The average of this list is 11/6=1.8 and this is the average word frequency. In other words, on average, each word is used 1.8 times.
The percentile is the value of the list below which a certain percentage of all values fall in a sorted list - 1,1,1,2,2,4. For example, 50% of the values are smaller than 2, so the 50% percentile is 2. Similarly, 83% (5/6) of the values are smaller than 4, so the 83% percentile is 4. For small sets of numbers, as in this example, the percentile is open to ambiguity (e.g. 83% percentile could also be 3.5, since 83% of values are smaller than 3.5). A variety of methods exist to determine percentiles and they converge when the number of values is large. The 50% percentile is also called the median. For word frequencies, the percentile gives the percentage of frequencies smaller than a given frequency. For example, if the 90% percentile of word frequencies is 7.5, then 90% words in the vocabulary of the speaker are found with a frequency of less than 7.5.
Percentile values are identified by key="pNN" attribute in the data structure.
The cumulative distribution values, identified by key="cNN", will correspond to the same values as the percentiles for large lists, but may vary slightly for small lists. The reason for this is the definition of how the percentile is reported by the statistics module I use in my code (Perl's Statistics::Descriptive). It's generally safe to treat "cNN" and "pNN" as the same.
The weighted cumulative distribution, on the other hand, reports what fraction of speech is composed of words below a given word frequency. This is very different than the cumulative distribution (or percentile), which reports the fraction relative to vocabulary words. Consider the example sentence "no no no no no no no no yes yes". 20% (2/10 words) of this sentence is composed of words with a frequency ≤2 (cw20=2), but 50% of the unique words in this sentence (there are only two, "no" and "yes") have a frequency ≤2 (c50=2). Thus think of the cumulative distribution as characterizing the set of unique words and the weighted cumulative distribution as characterizing the actual speech.
Another way to look at the weighted cumulative distribution is as follows. If the 90% weighted cumulative value is 15, for example, then if I take a transcript of a candidate's speech and pick a random word out of it, 90% of the time it will be a word used with a frequency of ≤15.
The analysis presented here is fully automated - there is no manual intervention to transcript processing, with the exception of removal of transcriptionists' notes. Therefore, without any manual intervention, what may appear to be trivial errors propagate due to limitations in parsing.
The accuracy of the part of speech tagger (Brill tagger) is excellent but it does categorize some words incorrectly. Once a word is miscategorized (e.g. Qaeda is a tagged as a verb), it can pollute word lists.

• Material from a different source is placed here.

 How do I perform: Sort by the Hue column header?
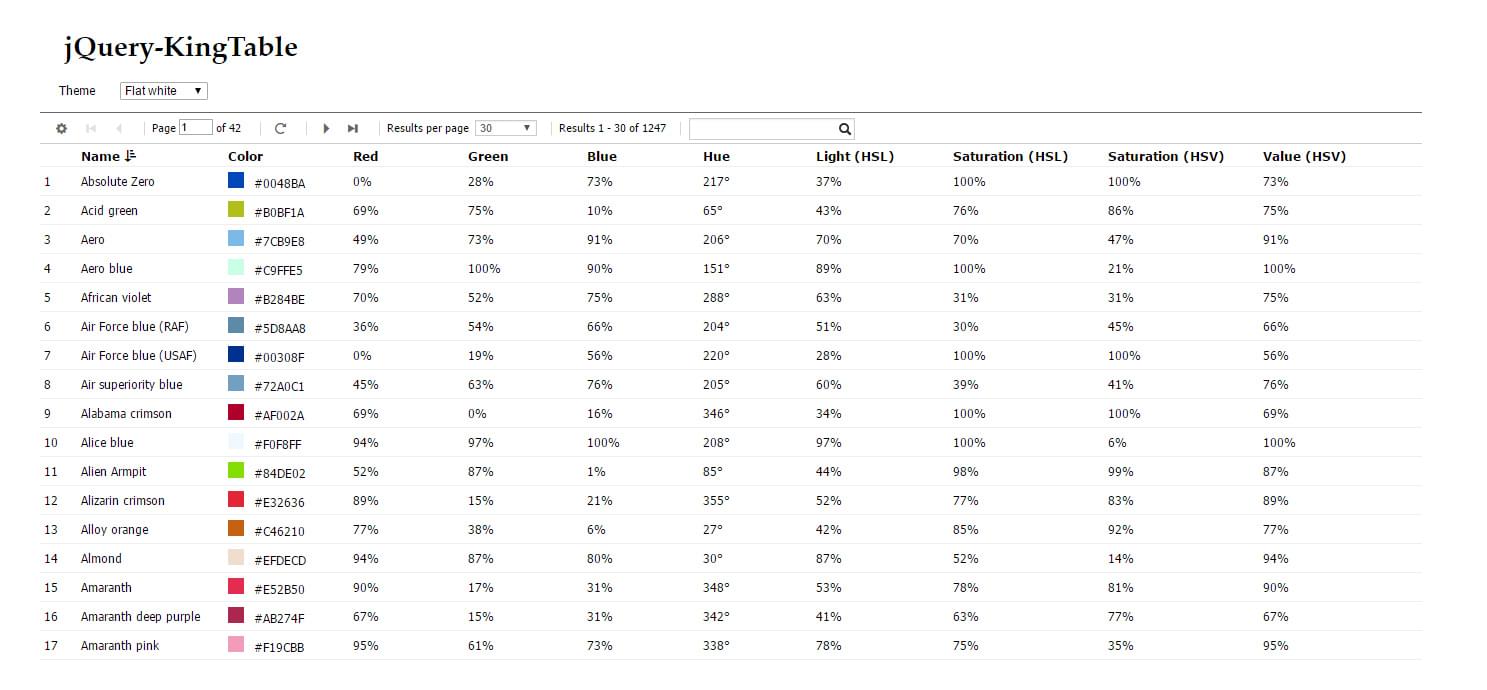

In an interactive debate, where speakers cut each other off, some sentences are fragments and these are not characteristic of the type of sentences that would appear in unfettered speech.
Stop words (these include pronouns, conjunctions and in general parts of speech other than noun, verbs, adjectives and adverbs) are not considered. These compose nearly half of the speech of the candidates and in themselves contain richness of information. For analysis of pronouns, please see the work of Pennebaker.